The deficits to average are primarily in Chukchi, also Barents and Greenland Seas. Surpluses are large in Hudson and Baffin Bays, along with Kara Sea.


Some people unhappy with the higher amounts of ice extent shown by MASIE continue to claim that Sea Ice Index is the only dataset that can be used. This is false in fact and in logic. Why should anyone accept that the highest quality picture of ice day to day has no shelf life, that one year’s charts can not be compared with another year? Researchers do this analysis, including Walt Meier in charge of Sea Ice Index. That said, I understand his interest in directing people to use his product rather than one he does not control. As I have said before:

MASIE is rigorous, reliable, serves as calibration for satellite products, and uses modern technologies to continue the long and honorable tradition of naval ice charting.  More on this at my post Support MASIE Arctic Ice Dataset

Movember Foundation encourages growing mustaches in support of men’s health and fitness.



  1. Hifast · November 18, 2017

    Reblogged this on Climate Collections.
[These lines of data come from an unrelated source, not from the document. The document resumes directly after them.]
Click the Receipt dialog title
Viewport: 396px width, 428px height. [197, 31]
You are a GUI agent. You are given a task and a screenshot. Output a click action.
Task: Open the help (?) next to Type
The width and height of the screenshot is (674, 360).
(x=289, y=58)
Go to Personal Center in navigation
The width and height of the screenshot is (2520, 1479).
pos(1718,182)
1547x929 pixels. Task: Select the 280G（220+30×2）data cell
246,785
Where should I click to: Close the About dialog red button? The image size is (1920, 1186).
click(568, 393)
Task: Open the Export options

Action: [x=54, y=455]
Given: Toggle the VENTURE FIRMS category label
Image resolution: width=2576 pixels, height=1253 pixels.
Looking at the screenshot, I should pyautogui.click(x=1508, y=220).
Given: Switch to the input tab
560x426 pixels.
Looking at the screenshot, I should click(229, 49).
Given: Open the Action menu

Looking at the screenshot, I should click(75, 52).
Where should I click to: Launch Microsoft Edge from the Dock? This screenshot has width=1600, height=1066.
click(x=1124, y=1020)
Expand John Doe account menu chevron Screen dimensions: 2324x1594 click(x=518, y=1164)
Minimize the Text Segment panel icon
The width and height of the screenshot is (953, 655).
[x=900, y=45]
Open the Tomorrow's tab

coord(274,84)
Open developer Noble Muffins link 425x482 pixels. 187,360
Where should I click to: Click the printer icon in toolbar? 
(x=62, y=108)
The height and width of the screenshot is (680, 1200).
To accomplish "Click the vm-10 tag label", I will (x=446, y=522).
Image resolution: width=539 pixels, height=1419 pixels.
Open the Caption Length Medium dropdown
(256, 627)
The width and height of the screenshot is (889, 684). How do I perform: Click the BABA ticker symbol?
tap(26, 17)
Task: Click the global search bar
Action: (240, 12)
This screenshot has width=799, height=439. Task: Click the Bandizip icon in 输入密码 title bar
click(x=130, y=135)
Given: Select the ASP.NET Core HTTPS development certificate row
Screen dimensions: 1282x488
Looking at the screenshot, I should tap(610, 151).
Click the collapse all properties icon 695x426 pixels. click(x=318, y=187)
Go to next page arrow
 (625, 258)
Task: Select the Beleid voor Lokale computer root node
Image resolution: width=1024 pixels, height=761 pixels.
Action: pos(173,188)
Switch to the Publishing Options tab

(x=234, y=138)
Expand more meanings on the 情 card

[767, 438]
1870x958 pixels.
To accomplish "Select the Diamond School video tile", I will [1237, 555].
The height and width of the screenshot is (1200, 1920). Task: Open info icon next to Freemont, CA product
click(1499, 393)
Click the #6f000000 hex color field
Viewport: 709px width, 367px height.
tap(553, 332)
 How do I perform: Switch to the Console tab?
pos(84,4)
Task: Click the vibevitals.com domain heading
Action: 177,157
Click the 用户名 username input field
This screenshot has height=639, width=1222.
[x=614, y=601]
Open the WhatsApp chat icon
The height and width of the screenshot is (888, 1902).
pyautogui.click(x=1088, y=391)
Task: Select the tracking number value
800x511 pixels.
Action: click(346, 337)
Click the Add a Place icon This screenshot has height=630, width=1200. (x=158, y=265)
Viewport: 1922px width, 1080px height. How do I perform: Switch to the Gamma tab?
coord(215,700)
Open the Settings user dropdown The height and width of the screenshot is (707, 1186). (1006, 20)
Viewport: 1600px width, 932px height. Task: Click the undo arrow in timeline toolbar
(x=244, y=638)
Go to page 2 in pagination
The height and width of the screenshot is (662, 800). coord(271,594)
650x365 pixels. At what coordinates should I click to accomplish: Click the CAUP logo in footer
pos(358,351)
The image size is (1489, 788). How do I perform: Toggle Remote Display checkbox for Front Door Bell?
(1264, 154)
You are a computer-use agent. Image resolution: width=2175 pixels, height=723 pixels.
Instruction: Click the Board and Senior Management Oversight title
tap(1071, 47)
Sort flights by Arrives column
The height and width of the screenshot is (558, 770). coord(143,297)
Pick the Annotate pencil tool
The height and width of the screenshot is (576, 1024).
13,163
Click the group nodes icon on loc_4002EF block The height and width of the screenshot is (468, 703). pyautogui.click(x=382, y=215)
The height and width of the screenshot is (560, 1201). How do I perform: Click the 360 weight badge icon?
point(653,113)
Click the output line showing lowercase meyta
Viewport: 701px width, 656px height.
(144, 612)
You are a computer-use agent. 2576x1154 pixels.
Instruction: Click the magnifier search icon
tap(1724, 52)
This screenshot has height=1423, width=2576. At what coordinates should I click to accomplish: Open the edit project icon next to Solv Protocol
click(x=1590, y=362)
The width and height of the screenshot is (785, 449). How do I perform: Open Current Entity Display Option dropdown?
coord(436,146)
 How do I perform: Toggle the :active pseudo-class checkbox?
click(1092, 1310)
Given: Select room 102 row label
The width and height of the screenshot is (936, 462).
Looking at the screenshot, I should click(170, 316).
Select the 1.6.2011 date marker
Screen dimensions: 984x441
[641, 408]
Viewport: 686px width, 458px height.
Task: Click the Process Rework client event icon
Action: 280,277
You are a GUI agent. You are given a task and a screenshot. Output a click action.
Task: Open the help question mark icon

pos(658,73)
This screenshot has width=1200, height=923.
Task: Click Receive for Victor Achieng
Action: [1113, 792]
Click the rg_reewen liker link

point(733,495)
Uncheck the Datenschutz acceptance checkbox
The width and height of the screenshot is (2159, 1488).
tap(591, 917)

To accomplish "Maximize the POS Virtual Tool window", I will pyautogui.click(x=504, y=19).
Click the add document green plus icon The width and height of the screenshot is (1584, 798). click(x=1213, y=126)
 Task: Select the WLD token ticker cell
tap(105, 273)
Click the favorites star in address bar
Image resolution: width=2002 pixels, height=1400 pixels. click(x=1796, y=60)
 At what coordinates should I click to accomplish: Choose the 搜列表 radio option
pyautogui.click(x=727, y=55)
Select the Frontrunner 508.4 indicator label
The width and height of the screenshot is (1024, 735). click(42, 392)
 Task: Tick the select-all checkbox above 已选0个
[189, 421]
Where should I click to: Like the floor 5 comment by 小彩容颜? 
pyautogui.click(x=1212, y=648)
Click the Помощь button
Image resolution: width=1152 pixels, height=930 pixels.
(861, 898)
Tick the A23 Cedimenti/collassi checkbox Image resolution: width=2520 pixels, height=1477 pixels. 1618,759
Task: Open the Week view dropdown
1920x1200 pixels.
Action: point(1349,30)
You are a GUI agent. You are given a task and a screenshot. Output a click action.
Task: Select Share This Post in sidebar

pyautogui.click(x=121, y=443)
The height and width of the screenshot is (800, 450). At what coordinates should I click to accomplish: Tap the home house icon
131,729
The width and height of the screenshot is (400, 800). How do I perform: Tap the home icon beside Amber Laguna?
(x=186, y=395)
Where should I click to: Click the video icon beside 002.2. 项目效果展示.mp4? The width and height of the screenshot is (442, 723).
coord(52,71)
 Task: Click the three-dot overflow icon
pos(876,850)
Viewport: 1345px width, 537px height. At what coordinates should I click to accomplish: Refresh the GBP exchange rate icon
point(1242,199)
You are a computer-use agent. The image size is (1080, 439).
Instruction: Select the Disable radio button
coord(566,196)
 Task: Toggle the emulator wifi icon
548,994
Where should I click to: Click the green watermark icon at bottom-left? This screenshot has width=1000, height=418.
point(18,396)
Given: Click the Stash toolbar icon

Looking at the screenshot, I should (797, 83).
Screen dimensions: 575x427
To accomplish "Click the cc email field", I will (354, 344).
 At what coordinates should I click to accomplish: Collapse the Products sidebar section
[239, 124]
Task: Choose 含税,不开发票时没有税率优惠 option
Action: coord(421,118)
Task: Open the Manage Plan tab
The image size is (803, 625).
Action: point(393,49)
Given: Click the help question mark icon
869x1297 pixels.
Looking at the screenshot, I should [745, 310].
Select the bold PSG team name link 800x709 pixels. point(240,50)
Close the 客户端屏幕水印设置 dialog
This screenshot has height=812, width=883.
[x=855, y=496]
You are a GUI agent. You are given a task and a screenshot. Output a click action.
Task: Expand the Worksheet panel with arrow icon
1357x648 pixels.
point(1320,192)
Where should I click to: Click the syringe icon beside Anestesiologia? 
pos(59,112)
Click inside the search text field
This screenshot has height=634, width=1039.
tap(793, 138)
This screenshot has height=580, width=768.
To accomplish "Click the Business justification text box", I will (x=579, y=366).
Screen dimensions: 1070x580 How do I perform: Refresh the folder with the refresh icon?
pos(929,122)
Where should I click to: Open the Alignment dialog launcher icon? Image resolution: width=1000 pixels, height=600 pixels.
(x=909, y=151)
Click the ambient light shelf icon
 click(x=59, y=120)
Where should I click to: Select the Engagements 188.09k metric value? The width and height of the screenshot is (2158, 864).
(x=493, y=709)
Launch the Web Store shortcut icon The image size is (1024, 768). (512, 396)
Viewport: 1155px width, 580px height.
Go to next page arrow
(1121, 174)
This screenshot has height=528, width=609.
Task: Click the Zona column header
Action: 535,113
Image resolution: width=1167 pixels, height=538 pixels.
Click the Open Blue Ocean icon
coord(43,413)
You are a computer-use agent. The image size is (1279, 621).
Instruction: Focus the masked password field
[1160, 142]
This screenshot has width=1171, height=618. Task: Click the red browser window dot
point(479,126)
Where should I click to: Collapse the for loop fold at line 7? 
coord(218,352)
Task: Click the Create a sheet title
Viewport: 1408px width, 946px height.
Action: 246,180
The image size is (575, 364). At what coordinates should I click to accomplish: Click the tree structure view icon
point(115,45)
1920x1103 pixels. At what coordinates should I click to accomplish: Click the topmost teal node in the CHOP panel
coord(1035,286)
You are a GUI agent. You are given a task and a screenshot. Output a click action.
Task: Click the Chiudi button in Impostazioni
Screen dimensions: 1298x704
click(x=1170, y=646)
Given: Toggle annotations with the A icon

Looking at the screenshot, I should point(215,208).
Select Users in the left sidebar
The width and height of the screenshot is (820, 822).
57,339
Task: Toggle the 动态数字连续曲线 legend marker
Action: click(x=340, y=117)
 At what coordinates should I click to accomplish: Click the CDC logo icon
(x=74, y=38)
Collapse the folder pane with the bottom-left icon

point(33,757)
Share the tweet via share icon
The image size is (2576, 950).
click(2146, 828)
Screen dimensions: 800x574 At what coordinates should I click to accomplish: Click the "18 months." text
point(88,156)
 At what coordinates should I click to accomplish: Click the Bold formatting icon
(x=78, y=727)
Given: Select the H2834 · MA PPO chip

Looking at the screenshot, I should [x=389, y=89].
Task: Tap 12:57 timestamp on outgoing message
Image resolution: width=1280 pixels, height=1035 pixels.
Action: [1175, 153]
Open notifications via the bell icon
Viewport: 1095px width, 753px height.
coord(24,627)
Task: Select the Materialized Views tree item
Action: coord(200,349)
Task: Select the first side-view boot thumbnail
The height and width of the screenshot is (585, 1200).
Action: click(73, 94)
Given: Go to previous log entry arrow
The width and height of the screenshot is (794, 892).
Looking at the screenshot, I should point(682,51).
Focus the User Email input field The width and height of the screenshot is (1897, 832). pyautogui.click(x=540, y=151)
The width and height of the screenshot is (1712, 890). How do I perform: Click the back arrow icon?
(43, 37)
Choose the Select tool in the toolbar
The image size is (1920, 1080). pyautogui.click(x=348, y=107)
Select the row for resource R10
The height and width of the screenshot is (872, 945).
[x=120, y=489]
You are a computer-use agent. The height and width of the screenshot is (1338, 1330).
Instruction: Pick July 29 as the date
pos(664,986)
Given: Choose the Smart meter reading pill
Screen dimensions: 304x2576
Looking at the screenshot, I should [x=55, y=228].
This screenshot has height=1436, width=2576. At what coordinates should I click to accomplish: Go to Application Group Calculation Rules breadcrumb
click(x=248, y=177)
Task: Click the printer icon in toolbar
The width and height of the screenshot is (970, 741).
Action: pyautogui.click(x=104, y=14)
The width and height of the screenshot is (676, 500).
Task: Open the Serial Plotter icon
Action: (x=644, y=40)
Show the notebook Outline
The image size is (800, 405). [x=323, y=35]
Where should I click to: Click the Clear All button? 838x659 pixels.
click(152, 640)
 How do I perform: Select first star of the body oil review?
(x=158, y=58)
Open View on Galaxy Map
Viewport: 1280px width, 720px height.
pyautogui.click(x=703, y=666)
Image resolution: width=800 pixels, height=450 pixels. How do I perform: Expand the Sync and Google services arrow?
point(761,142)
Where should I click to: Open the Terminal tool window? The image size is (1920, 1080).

  2. oz4caster · November 22, 2017

    Thanks for the update Ron. I have been following Arctic and Antarctic ice using NASA’s WorldView imagery, including the 7-2-1 and 3-6-7 MODIS band composites in combination with the GCOM-W1/AMSR2 12km ice analyses available there. I find it interesting to see the differences and the MODIS imagery often offers some high resolution peeks at the ice distribution when lack of clouds allows. I see a lot of day-to-day variation in these analyses. Here’s an example of the 3-6-7 Terra MODIS imagery combined with the GCOM 12 km ice concentration analysis in case you may not have seen these tools. The mouse roller will zoom in and out and the GCOM overlay can be toggled on and off using the overlay menu at the top right.

    I’ve noticed on your MASIE animations that often there are static holes in the ice that don’t look realistic and are oddly bounded on the north side by a latitude parallel. I see three of these in the animation included with this post. One is between Greenland and Iceland and the other two are north of Siberia. I’m guessing they are some kind of analysis artifact, but I’m curious if you have heard what might be causing them.


    • oz4caster · November 22, 2017

      Oops. Make that overlay menu at the top left.


    • Ron Clutz · November 22, 2017

      I am also guessing that those are artifacts. I do not know how such are dealt with in calculating extents. I also assume that day to day fluctuations are partly due to difficulties observing anything in the Arctic.

      Thanks for the link to NASA Worldview.